> **Work task**:
Transcribe all records exactly.

> **Data to examine**:
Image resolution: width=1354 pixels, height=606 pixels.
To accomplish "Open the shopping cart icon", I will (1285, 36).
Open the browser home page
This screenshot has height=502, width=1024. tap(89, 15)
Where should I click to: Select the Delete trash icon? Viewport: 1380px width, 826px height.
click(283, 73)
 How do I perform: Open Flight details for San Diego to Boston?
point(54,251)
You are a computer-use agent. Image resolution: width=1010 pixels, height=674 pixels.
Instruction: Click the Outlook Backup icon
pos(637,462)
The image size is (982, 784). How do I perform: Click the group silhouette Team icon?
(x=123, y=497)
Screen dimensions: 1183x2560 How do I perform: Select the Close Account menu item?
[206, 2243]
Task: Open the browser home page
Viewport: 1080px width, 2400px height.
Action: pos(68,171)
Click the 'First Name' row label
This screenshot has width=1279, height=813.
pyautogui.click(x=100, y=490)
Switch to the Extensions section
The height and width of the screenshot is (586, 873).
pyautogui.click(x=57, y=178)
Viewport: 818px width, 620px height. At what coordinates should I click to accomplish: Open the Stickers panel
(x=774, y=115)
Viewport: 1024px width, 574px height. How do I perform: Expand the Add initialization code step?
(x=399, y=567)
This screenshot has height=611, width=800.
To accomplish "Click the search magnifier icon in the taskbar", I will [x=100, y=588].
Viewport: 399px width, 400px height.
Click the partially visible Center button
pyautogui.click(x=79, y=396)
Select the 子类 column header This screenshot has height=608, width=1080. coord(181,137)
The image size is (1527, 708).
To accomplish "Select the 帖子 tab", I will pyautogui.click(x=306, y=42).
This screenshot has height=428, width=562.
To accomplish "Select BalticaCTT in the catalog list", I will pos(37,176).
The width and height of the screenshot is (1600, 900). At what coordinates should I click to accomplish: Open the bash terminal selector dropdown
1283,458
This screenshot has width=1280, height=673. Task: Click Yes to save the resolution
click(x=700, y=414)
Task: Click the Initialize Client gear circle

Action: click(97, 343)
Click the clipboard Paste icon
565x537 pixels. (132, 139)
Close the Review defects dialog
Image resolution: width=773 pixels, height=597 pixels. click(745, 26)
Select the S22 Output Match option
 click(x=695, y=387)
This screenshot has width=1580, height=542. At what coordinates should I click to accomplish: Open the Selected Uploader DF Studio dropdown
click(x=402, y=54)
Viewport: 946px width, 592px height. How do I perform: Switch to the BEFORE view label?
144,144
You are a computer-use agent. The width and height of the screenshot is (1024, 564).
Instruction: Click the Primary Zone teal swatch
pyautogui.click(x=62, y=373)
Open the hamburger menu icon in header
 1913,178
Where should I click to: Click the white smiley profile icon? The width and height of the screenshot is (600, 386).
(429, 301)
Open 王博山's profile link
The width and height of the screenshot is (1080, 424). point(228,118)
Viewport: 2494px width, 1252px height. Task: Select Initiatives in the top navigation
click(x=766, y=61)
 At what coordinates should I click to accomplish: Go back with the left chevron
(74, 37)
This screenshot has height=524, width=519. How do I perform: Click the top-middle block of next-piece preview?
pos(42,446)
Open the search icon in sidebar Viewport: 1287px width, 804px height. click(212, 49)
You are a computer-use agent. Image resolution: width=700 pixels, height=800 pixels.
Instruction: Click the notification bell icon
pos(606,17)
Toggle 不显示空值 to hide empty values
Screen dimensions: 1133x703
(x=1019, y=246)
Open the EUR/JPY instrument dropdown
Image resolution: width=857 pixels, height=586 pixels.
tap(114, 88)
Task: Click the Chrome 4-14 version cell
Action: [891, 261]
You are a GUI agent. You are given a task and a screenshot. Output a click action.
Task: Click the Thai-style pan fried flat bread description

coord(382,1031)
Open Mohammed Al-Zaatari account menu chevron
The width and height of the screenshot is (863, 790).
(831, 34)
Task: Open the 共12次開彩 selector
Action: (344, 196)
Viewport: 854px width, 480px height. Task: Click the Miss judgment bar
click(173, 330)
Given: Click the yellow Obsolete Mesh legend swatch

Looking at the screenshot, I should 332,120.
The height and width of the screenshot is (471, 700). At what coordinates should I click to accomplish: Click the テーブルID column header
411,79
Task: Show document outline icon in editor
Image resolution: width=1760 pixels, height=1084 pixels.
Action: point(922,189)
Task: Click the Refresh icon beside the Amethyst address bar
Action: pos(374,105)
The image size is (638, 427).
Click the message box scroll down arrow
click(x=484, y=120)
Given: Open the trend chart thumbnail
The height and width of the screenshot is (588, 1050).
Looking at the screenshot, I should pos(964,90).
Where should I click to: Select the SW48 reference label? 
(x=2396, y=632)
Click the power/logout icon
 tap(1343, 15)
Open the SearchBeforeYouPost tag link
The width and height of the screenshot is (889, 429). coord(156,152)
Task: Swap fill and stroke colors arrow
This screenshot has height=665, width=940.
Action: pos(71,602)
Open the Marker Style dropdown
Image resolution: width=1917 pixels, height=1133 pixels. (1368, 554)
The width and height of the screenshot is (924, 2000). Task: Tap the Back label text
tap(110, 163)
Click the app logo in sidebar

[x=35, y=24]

> **Answer space**:
Image resolution: width=1354 pixels, height=606 pixels.
To accomplish "Open the shopping cart icon", I will (1285, 36).
Open the browser home page
This screenshot has height=502, width=1024. tap(89, 15)
Where should I click to: Select the Delete trash icon? Viewport: 1380px width, 826px height.
click(283, 73)
 How do I perform: Open Flight details for San Diego to Boston?
point(54,251)
You are a computer-use agent. Image resolution: width=1010 pixels, height=674 pixels.
Instruction: Click the Outlook Backup icon
pos(637,462)
The image size is (982, 784). How do I perform: Click the group silhouette Team icon?
(x=123, y=497)
Screen dimensions: 1183x2560 How do I perform: Select the Close Account menu item?
[206, 2243]
Task: Open the browser home page
Viewport: 1080px width, 2400px height.
Action: pos(68,171)
Click the 'First Name' row label
This screenshot has width=1279, height=813.
pyautogui.click(x=100, y=490)
Switch to the Extensions section
The height and width of the screenshot is (586, 873).
pyautogui.click(x=57, y=178)
Viewport: 818px width, 620px height. At what coordinates should I click to accomplish: Open the Stickers panel
(x=774, y=115)
Viewport: 1024px width, 574px height. How do I perform: Expand the Add initialization code step?
(x=399, y=567)
This screenshot has height=611, width=800.
To accomplish "Click the search magnifier icon in the taskbar", I will [x=100, y=588].
Viewport: 399px width, 400px height.
Click the partially visible Center button
pyautogui.click(x=79, y=396)
Select the 子类 column header This screenshot has height=608, width=1080. coord(181,137)
The image size is (1527, 708).
To accomplish "Select the 帖子 tab", I will pyautogui.click(x=306, y=42).
This screenshot has height=428, width=562.
To accomplish "Select BalticaCTT in the catalog list", I will pos(37,176).
The width and height of the screenshot is (1600, 900). At what coordinates should I click to accomplish: Open the bash terminal selector dropdown
1283,458
This screenshot has width=1280, height=673. Task: Click Yes to save the resolution
click(x=700, y=414)
Task: Click the Initialize Client gear circle

Action: click(97, 343)
Click the clipboard Paste icon
565x537 pixels. (132, 139)
Close the Review defects dialog
Image resolution: width=773 pixels, height=597 pixels. click(745, 26)
Select the S22 Output Match option
 click(x=695, y=387)
This screenshot has width=1580, height=542. At what coordinates should I click to accomplish: Open the Selected Uploader DF Studio dropdown
click(x=402, y=54)
Viewport: 946px width, 592px height. How do I perform: Switch to the BEFORE view label?
144,144
You are a computer-use agent. The width and height of the screenshot is (1024, 564).
Instruction: Click the Primary Zone teal swatch
pyautogui.click(x=62, y=373)
Open the hamburger menu icon in header
 1913,178
Where should I click to: Click the white smiley profile icon? The width and height of the screenshot is (600, 386).
(429, 301)
Open 王博山's profile link
The width and height of the screenshot is (1080, 424). point(228,118)
Viewport: 2494px width, 1252px height. Task: Select Initiatives in the top navigation
click(x=766, y=61)
 At what coordinates should I click to accomplish: Go back with the left chevron
(74, 37)
This screenshot has height=524, width=519. How do I perform: Click the top-middle block of next-piece preview?
pos(42,446)
Open the search icon in sidebar Viewport: 1287px width, 804px height. click(212, 49)
You are a computer-use agent. Image resolution: width=700 pixels, height=800 pixels.
Instruction: Click the notification bell icon
pos(606,17)
Toggle 不显示空值 to hide empty values
Screen dimensions: 1133x703
(x=1019, y=246)
Open the EUR/JPY instrument dropdown
Image resolution: width=857 pixels, height=586 pixels.
tap(114, 88)
Task: Click the Chrome 4-14 version cell
Action: [891, 261]
You are a GUI agent. You are given a task and a screenshot. Output a click action.
Task: Click the Thai-style pan fried flat bread description

coord(382,1031)
Open Mohammed Al-Zaatari account menu chevron
The width and height of the screenshot is (863, 790).
(831, 34)
Task: Open the 共12次開彩 selector
Action: (344, 196)
Viewport: 854px width, 480px height. Task: Click the Miss judgment bar
click(173, 330)
Given: Click the yellow Obsolete Mesh legend swatch

Looking at the screenshot, I should 332,120.
The height and width of the screenshot is (471, 700). At what coordinates should I click to accomplish: Click the テーブルID column header
411,79
Task: Show document outline icon in editor
Image resolution: width=1760 pixels, height=1084 pixels.
Action: point(922,189)
Task: Click the Refresh icon beside the Amethyst address bar
Action: pos(374,105)
The image size is (638, 427).
Click the message box scroll down arrow
click(x=484, y=120)
Given: Open the trend chart thumbnail
The height and width of the screenshot is (588, 1050).
Looking at the screenshot, I should pos(964,90).
Where should I click to: Select the SW48 reference label? 
(x=2396, y=632)
Click the power/logout icon
 tap(1343, 15)
Open the SearchBeforeYouPost tag link
The width and height of the screenshot is (889, 429). coord(156,152)
Task: Swap fill and stroke colors arrow
This screenshot has height=665, width=940.
Action: pos(71,602)
Open the Marker Style dropdown
Image resolution: width=1917 pixels, height=1133 pixels. (1368, 554)
The width and height of the screenshot is (924, 2000). Task: Tap the Back label text
tap(110, 163)
Click the app logo in sidebar

[x=35, y=24]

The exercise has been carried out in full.